DTC recommendations may see Trusts receive a full frontal tax lobotomy

In a recent article tax expert Matthew Lester looked at the Davis Tax Committees interim report around estate duty. The report seeks public comment but suggests that estate duty is in dire need of modernisation. In a follow up article, Lester looks at the implications of some of the recommendations, and what could mean for people with trusts and proposed tax changes, if the Finance Minister signs off on them.

by Matthew Lester

Matthew Lester SliderThe taxation of trusts is a contentious subject that, along with estate duty, is in dire need of modernisation. This process has now started with the release of the first interim report of the Davis Tax Committee on estate duty (July 2015: Available on taxcom.org.za)
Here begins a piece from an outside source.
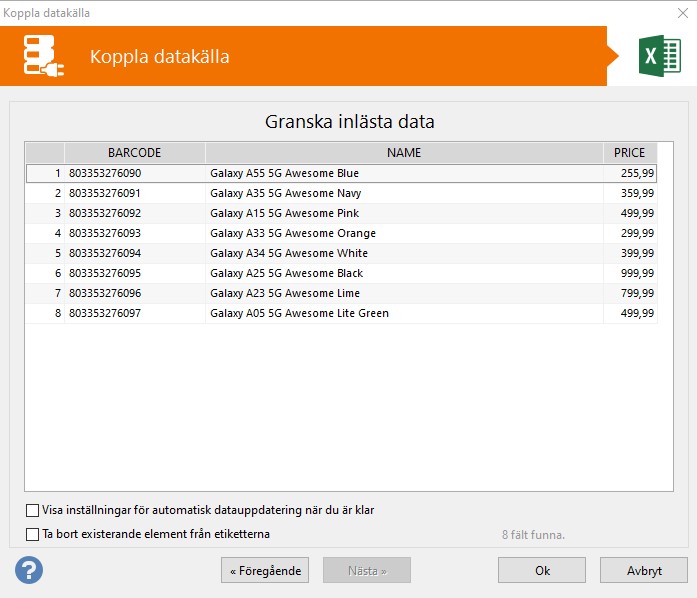The width and height of the screenshot is (697, 598).
Task: Click the NAME column header
Action: [404, 153]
Estate duty was implemented in South Africa in 1955 and its overall contribution has now declined to negligible proportions, a mere R1 billion out of total tax collections of R1.1 trillion. There are various reasons for this including longevity, poor enforcement and the unlimited inter-spouse abatement.
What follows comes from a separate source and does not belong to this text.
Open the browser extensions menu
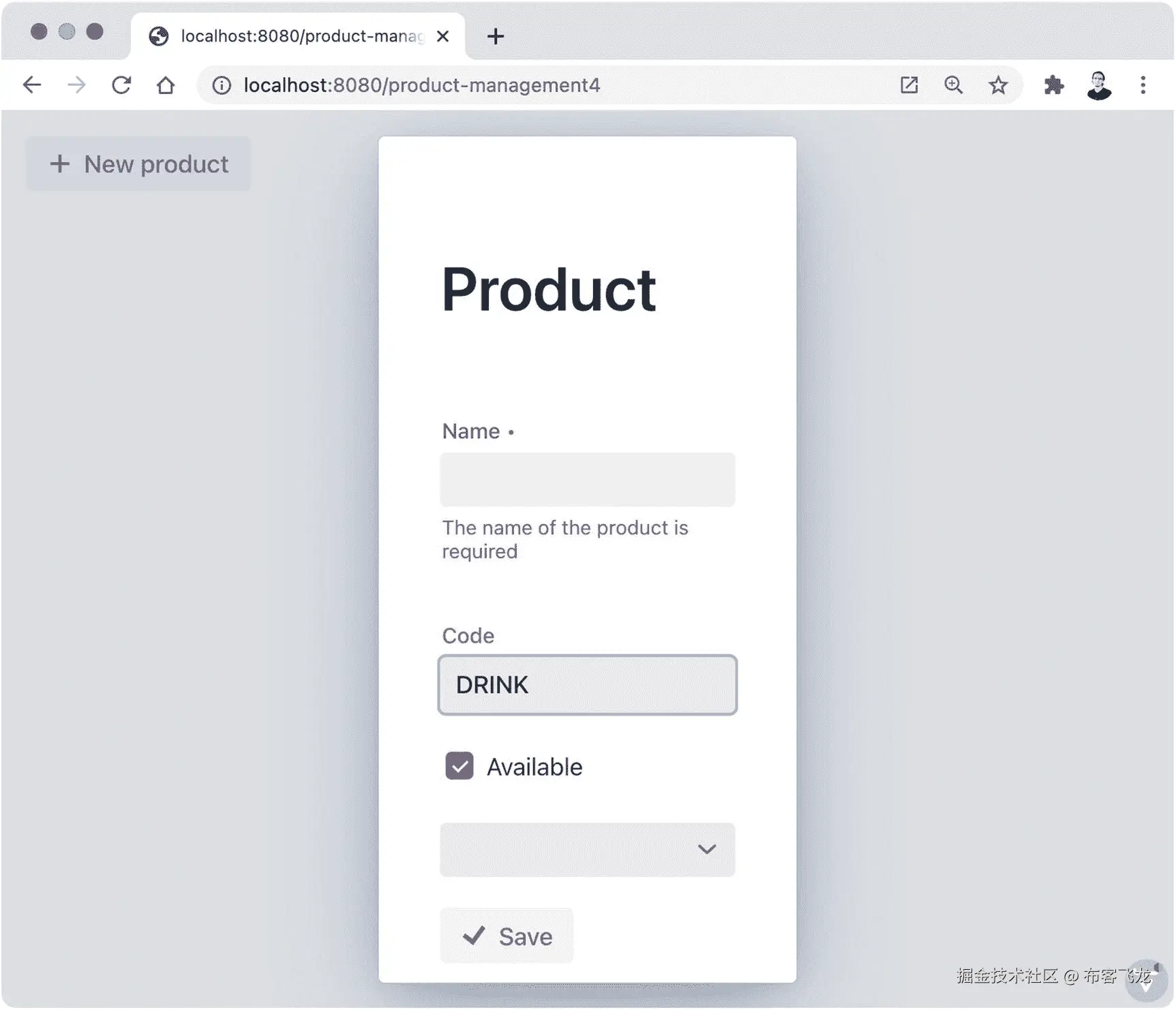This screenshot has height=1010, width=1176. click(1054, 85)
But it cannot be denied that the wealthy are able to dispense with their potential estate duty liability by transferring their wealth into trusts that endure indefinitely, irrespective of the death of the founder.

The Katz Commission of Enquiry briefly looked at estate duty back in 1997 and recommended that it be replaced by Capital Transfer Tax (CTT).

CTT is awfully complex as it involves the periodic measurement and taxation of wealth. The moment that valuations come into tax there is plenty of scope to manipulate. Even if this could be controlled the difficulty arises, ‘where does the cash come from to pay the tax when the underlying asset has not yet been sold?’ Furthermore the international experience is that CTT does not yield handsome revenue streams. For all these reasons the DTC recommended that CTT is not the answer for RSA.

When it comes to trusts, taxpayers are allowed to have his cake and eat it. Not only is estate duty hit to leg, but the trustees can manipulate the income of the trusts to be taxed in the hands of the donor or the beneficiary using sections 7.25B and the 8th schedule of the income tax act. These provisions are often referred to as the attribution or conduit principles.

When it comes to the capital gains of trusts this allows the taxpayer to cause the capital gains to be taxed at personal CGT rates and thus vastly reduce CGT liability. Although both trust and individuals have the same top marginal tax rate (41%) individuals enjoy the lower progressive tax rates up to taxable income levels of R701,300.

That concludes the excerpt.